The FBI believes that the first bank robbery the “Piggy Bank Bandit” did was on a US Bank in Tempe, Arizona on December 1, 2020. The robber got away with a bag full of rolled coins, which is why the FBI nicknamed them the “Piggy Bank Bandit”. That robbery was followed by a robbery on December 17, 2020, at a Desert Financial Credit Union in Mesa, Arizona. The third robbery was on December 18, 2020, at an Arizona Federal Credit Union in Phoenix, Arizona. The fourth robbery was on February 22, 2021, at a US Bank in Gilbert, Arizona.
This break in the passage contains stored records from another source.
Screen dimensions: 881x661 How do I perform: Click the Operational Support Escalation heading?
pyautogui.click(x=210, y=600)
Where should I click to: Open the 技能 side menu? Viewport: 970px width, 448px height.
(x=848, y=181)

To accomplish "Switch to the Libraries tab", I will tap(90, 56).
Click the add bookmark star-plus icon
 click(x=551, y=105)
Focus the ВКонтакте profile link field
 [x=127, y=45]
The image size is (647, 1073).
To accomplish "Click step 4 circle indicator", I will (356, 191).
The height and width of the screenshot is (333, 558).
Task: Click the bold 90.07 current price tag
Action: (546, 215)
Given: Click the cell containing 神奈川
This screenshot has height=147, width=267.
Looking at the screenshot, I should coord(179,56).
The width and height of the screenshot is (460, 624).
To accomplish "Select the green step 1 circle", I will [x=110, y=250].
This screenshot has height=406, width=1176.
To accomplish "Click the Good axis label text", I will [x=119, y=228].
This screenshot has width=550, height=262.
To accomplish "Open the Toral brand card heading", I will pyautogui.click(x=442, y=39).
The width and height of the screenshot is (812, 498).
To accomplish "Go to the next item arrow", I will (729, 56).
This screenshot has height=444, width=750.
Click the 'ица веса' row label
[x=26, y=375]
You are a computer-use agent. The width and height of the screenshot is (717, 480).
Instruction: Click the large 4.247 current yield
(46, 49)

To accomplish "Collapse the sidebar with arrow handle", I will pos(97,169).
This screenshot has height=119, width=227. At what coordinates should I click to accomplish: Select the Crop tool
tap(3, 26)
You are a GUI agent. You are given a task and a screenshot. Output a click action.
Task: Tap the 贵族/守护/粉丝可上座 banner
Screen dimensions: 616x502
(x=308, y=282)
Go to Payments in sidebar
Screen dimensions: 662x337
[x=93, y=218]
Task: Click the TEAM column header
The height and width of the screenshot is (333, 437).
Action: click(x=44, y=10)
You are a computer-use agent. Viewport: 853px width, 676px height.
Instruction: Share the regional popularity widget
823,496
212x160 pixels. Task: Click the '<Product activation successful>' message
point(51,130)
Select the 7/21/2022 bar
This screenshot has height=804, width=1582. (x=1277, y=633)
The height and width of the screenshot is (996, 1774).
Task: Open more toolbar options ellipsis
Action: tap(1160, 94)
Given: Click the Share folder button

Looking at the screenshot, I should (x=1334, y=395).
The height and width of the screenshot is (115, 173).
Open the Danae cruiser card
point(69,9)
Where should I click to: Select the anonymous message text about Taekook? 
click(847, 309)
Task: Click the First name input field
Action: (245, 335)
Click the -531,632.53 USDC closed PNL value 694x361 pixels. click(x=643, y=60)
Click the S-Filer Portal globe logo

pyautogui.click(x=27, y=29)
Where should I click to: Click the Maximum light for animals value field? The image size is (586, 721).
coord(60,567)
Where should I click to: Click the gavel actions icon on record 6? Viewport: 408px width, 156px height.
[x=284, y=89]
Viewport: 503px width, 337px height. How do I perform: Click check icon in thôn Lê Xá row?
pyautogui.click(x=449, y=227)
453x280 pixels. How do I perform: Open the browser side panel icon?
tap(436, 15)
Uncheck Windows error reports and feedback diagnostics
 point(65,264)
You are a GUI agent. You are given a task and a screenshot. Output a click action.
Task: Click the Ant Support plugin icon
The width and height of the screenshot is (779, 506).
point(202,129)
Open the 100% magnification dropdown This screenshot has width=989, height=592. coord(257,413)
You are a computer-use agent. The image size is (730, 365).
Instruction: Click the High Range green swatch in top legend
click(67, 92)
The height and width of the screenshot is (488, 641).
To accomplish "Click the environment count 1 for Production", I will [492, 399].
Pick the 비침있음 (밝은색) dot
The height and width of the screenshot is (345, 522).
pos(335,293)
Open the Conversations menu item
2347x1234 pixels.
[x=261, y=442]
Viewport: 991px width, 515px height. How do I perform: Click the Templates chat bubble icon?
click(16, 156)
The fifth and sixth robbery took place on February 26, 2021. Both robberies took place at US Banks in Phoenix, Arizona.

During each of the robberies, the “Piggy Bank Bandit” gave a note to the teller and demanded money.

==Investigation==
Once the “Piggy Bank Bandit” had crossed jurisdictions between the different bank robberies, the FBI was called in to investigate the bank robberies. During one of the robberies, a security camera caught a glimpse of a tattoo on the “Piggy Bank Bandit’s” neck. Using that information, the FBI Violent Crimes Task Force sent statements to the public, asking for any information that would lead to the arrest of the robber. The FBI has not caught the robber yet.